Saturday, April 25, 2009

Photobook Auction Watch

Monday, April 27, at 10 am, Doyle New York will be hosting an auction of RARE BOOKS, AUTOGRAPHS & PHOTOGRAPHS. There are quite a few interesting photographs but of particular interest to me are the seven photobooks up for auction. As I wrote previously, if the economic downturn gets worse, prices should start dropping. I'm curious to see how these books will do, as a bellwether before the May 14 Swann Galleries auction of Photographic Literature and Fine Photographs.

These are the books:

AARONS, SLIM, A Wonderful Time: An intimate portrait of the good life.
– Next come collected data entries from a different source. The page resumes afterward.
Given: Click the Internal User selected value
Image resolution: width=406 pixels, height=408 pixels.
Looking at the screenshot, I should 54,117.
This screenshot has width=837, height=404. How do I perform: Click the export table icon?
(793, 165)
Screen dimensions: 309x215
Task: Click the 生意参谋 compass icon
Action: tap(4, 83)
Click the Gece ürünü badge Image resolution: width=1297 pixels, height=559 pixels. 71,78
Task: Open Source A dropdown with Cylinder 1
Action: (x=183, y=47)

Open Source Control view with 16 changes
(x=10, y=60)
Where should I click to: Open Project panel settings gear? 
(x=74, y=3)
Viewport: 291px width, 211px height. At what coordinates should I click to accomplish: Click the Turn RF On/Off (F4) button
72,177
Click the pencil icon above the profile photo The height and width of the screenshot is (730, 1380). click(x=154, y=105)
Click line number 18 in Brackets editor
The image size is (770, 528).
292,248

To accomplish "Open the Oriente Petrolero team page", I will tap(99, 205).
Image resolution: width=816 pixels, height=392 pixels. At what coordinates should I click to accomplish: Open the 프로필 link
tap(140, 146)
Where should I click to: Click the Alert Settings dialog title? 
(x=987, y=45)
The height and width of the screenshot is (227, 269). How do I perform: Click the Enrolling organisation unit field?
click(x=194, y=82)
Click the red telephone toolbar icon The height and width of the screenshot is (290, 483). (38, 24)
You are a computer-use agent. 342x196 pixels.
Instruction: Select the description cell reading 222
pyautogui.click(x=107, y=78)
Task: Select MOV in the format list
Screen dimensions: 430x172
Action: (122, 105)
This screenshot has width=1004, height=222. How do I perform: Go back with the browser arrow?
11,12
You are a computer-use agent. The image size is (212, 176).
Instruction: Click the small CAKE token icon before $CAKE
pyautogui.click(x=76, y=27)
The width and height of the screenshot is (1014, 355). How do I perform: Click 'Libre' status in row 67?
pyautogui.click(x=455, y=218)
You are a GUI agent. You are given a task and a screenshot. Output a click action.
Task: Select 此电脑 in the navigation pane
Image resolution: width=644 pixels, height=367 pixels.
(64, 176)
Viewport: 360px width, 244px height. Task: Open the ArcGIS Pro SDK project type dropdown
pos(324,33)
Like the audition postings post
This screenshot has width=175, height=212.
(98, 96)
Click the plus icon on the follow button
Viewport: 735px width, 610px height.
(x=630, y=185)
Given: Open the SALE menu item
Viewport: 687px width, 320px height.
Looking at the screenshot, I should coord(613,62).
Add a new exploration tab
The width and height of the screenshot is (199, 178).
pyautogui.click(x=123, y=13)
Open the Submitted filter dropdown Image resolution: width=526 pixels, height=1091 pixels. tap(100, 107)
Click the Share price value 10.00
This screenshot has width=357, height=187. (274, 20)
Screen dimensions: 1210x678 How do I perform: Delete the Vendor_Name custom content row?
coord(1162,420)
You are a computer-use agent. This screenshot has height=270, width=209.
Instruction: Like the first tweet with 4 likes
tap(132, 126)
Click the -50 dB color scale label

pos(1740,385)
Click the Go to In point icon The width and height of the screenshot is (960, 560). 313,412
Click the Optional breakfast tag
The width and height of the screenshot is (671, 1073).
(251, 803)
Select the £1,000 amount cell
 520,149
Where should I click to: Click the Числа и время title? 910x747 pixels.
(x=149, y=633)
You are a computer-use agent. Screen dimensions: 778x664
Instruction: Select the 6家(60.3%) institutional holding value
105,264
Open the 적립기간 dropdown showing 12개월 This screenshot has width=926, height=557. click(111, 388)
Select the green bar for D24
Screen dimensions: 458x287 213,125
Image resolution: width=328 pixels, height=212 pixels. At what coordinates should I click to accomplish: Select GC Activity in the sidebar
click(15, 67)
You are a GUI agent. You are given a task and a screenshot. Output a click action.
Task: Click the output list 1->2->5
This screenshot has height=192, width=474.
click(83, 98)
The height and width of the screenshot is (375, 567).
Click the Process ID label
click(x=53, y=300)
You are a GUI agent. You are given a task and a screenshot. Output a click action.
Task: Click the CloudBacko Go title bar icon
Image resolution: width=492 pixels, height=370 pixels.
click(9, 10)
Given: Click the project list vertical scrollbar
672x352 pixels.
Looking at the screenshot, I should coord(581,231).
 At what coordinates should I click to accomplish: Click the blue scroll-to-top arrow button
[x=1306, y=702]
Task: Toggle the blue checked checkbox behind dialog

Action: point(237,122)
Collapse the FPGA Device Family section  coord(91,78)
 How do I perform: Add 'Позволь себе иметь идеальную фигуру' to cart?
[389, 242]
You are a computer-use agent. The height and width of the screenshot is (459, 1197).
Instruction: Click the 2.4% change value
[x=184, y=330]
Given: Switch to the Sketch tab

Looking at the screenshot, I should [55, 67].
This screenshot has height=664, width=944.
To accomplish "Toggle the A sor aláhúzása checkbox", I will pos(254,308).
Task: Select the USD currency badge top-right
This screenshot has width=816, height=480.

Harper and Row, [1974]. Estimate $300-400

BRASSAI, Paris de nuit. Editions "Arts et Metiers Graphiques," n.d. (1933). Missing one page. Estimate $300-500

CARTIER-BRESSON, HENRI. America in Passing. Little, Brown, 1991. + CARTIER-BRESSON, RATNA. Nos ombres en fete. N,p., 1990. One of 250 copies with a small original Cartier-Bresson photograph (taken in 1937) tipped-in at the end of the text. + And four other pamphlets. All six items are inscribed by Cartier-Bresson to Lincoln Kirstein. Estimate $400-600

DENBY, EDWIN. In Public, In Private. The Decker Press, 1948. Photographs by Rudy Burckhardt. Estimate $300-500

GOSSAGE, JOHN. Stadt des Schwarz. Berlin: Loosestrife Editions, 1987. One of 500 copies, signed and additionally inscribed. + Together with three other photobooks, including Snake Eyes by Terri Wiefenbach and John Gossage (Loosestrife Editions, 2002); In the Time of the Wall by John Gossage (Loosestrife Editions, 2004); and NY '71 by Daido Moriyama (PPP, 2002). Estimate $600-900

MAN RAY. Photographs by Man Ray, Paris, 1920-1934. James Thrall Soby, (1934). + Together with a copy of Formes nues. Paris: Forme, 1935. Publisher's metal spiral binding with a photographic cover by Man Ray. Estimate $1,500-2,500

STRAND, PAUL. The Mexican Portfolio. Da Capo Press, (1967). Second edition, one of 1000 copies signed by Paul Strand. Estimate $1,500-2,500

You can look at the catalog online or the real items can be viewed at Doyle New York Saturday and Sunday at 175 E. 87th St.